Мария, любимая, если я надолго задержусь в этих диких горах, то сойду с ума. Каждый миг, день и ночь, я думаю о тебе – только это спасает мой разум.

1 февраля. Сегодня я весь день был с тобой, моя Мария, весь день я ощущал лёгкий сладкий аромат, будто внутри меня расцвело миндальное дерево. Как в тот день –помнишь? – ровно год назад, когда мы впервые встретились и отправились на прогулку в Сунион, чтобы посмотреть храм Посейдона. Мы взяли с собой хлеб, апельсины и Гомера. Уже расцвели миндальные деревья, теплая земля была покрыта нежной травой, и по ней прыгали новорожденные козлята, а сосны благоухали словно мед – ты помнишь? И над нами стояло солнце и согревало нас, горделиво взирая на то, как два маленьких счастливых насекомых шагают по камням.

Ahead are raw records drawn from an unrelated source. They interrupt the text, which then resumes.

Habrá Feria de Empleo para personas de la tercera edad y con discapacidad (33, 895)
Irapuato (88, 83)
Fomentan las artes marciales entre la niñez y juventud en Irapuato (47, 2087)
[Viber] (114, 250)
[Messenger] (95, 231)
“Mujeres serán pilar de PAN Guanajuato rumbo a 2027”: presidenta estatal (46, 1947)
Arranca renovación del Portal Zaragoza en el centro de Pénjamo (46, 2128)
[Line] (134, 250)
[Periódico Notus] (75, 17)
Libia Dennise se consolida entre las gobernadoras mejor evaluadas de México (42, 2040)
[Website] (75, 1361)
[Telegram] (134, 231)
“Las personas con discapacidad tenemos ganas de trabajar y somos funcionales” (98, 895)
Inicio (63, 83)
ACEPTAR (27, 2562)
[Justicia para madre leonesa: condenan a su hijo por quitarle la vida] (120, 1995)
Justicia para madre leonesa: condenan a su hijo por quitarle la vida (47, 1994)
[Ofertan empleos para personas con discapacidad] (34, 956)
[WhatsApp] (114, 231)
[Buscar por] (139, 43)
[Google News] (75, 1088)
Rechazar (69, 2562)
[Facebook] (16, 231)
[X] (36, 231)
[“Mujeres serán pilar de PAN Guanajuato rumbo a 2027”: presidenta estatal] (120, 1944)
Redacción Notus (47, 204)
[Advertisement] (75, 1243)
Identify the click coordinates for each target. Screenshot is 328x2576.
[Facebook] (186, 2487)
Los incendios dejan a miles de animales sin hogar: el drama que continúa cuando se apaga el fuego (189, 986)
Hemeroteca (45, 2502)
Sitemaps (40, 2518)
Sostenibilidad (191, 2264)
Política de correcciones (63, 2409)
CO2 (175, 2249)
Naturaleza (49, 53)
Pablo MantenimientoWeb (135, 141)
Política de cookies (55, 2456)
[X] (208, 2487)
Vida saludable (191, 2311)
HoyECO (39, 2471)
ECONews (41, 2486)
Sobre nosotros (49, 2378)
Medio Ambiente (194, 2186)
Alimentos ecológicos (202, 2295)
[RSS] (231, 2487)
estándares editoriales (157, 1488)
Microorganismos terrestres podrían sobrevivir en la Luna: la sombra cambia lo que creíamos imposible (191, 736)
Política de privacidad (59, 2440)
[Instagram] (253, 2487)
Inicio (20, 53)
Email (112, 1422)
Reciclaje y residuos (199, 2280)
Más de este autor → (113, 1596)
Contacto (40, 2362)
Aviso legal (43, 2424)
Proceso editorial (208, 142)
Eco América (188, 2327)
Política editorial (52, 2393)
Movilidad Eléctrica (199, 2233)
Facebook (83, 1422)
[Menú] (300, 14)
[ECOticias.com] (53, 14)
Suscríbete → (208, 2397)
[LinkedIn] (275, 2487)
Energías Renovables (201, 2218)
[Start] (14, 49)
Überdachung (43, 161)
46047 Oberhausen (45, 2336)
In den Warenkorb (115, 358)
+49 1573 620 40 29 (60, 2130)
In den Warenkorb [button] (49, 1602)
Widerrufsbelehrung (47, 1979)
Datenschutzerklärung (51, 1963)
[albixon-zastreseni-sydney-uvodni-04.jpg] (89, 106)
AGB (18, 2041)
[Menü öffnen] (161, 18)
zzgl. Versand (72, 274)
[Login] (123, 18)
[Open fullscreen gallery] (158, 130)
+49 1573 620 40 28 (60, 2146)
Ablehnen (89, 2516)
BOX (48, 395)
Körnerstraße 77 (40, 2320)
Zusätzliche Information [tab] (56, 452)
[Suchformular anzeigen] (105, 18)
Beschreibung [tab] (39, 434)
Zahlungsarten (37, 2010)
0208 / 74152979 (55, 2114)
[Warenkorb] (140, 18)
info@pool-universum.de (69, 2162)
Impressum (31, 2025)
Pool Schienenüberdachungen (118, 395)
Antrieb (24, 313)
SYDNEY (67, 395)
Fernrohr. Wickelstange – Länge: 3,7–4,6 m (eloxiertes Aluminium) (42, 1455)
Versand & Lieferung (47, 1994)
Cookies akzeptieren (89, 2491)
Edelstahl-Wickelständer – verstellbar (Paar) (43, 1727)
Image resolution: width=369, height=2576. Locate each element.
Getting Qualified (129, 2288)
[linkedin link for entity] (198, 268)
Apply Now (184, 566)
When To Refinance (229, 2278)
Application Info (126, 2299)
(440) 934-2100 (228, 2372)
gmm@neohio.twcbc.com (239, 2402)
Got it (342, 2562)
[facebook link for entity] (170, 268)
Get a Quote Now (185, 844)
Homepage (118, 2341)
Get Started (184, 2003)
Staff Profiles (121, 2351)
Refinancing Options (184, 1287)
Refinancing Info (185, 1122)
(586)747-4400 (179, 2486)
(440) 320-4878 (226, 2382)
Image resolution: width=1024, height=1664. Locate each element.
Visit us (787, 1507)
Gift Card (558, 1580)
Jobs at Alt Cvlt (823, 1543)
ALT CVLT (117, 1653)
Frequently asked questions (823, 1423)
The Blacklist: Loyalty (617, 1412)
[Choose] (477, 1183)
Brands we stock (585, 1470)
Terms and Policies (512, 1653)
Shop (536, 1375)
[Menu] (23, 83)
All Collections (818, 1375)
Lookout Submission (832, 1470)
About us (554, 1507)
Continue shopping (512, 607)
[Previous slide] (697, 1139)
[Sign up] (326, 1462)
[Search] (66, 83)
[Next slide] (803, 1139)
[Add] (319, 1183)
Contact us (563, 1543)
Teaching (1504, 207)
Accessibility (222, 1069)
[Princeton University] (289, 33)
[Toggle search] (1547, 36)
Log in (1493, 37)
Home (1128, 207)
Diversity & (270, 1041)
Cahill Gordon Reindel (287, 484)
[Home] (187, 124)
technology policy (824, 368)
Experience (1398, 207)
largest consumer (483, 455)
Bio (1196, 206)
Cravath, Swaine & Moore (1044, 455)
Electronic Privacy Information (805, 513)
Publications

На тебе была лёгкая розовая блуза и белый бархатный берет, из-под которого выбивались два непослушных локона, и ветер играл ими. Как быстро мы шли, как молоды были, каким чистым казался мир, какими зелеными были деревья, каким голубым небо, полное любви. Как постарел я за один этот год! Прежде мне не доводилось убивать, теперь же за мною груда трупов, и сердце моё окаменело. Помнишь, как мы говорили о Гомере, и бессмертные строки подхватывали нас, подобно волнам. Какое это было счастье, как вдруг ожил в наших сердцах священный текст, Гомер, Ветхий Завет нашего народа! Мы чувствовали, как великая песнь входит в нас, смеясь и отдаваясь эхом, словно морской прибой. Из глубин священного Средиземного моря поднималась среброногая Фетида, держа в руках новые доспехи для своего сына; изысканно украшенные они сверкали бронзой и золотом, ибо только что вышли из рук Бога. Какой узор хромой Бог выгравировал на них в Своем мудром мастерстве! Мы взялись за руки и, стоя под соснами в лучах весеннего солнца Аттики, глядя в морскую даль, декламировали бессмертные строки:

И вначале работал он щит и огромный и крепкий,
Весь украшая изящно; кругом его вывел он обод
Белый, блестящий, тройной; и приделал ремень серебристый.
Щит из пяти составил листов и на круге обширном
Множество дивного бог по замыслам творческим сделал.
Там представил он землю, представил и небо, и море,
Солнце, в пути неистомное, полный серебряный месяц,
Все прекрасные звезды, какими венчается небо:
Видны в их сонме Плеяды, Гиады и мощь Ориона,
Арктос, сынами земными еще колесницей зовомый;
Там он всегда обращается, вечно блюдет Ориона
И единый чуждается мыться в волнах Океана.
Там же два града представил он ясноречивых народов:
В первом, прекрасно устроенном, браки и пиршества зрелись.
Там невест из чертогов, светильников ярких при блеске,
Брачных песней при кликах, по стогнам градским провожают.
Юноши хорами в плясках кружатся; меж них раздаются
Лир и свирелей веселые звуки; почтенные жены
Смотрят на них и дивуются, стоя на крыльцах воротных[1].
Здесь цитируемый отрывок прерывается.